Excerpts from a dataset:
□ □ □

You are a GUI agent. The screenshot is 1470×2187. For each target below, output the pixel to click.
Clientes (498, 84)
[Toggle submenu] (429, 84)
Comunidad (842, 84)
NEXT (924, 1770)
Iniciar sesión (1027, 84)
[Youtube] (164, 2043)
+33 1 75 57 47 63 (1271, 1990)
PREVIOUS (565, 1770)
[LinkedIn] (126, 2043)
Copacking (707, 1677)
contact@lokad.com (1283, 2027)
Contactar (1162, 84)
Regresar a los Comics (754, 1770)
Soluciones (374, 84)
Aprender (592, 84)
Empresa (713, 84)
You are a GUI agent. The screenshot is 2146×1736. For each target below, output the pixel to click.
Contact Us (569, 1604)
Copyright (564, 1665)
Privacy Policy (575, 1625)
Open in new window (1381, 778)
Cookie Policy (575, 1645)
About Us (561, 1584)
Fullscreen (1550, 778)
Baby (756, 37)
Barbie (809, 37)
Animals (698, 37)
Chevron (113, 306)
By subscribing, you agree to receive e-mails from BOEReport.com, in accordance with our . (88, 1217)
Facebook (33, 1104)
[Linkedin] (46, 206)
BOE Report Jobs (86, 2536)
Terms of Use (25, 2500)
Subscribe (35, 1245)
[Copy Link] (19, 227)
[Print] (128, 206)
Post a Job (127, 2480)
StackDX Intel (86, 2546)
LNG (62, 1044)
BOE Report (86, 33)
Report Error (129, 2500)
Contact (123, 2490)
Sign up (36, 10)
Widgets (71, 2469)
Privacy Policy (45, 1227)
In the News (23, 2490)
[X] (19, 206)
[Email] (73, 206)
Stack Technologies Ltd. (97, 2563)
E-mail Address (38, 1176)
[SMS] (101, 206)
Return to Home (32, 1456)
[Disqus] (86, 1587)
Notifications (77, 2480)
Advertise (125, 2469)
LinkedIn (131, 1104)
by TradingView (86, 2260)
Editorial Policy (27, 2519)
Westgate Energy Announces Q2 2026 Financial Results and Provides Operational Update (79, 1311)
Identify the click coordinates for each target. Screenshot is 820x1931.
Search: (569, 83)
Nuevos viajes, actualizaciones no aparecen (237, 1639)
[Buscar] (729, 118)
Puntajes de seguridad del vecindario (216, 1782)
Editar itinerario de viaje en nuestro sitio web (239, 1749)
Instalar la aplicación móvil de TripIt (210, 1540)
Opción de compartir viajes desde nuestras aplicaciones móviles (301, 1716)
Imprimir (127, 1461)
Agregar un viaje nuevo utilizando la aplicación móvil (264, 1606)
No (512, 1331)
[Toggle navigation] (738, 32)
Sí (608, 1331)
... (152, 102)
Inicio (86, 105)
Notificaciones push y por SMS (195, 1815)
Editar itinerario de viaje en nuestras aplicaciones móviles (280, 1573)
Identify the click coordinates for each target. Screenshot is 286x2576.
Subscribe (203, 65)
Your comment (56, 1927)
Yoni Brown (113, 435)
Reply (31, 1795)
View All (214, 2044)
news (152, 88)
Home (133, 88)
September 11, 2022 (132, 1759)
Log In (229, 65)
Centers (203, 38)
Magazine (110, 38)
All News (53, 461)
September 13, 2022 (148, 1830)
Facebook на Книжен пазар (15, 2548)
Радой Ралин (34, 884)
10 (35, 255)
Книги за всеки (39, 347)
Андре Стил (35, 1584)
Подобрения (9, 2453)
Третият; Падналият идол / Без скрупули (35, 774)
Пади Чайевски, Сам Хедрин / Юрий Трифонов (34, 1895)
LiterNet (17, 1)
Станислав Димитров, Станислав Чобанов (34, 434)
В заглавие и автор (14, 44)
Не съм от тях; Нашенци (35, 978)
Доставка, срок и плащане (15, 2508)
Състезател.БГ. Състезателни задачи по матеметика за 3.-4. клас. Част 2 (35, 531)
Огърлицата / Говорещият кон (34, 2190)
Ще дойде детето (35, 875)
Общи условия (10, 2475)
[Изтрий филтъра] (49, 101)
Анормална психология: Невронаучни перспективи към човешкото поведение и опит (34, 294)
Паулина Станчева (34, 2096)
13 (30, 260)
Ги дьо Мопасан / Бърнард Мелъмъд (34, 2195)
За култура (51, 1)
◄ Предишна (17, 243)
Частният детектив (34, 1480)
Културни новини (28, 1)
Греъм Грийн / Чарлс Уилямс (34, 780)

□ □ □

Going through the data above, return each line with the word "coordinates".

Identify the click coordinates for each target. Screenshot is 820x1931.
Identify the click coordinates for each target. Screenshot is 286x2576.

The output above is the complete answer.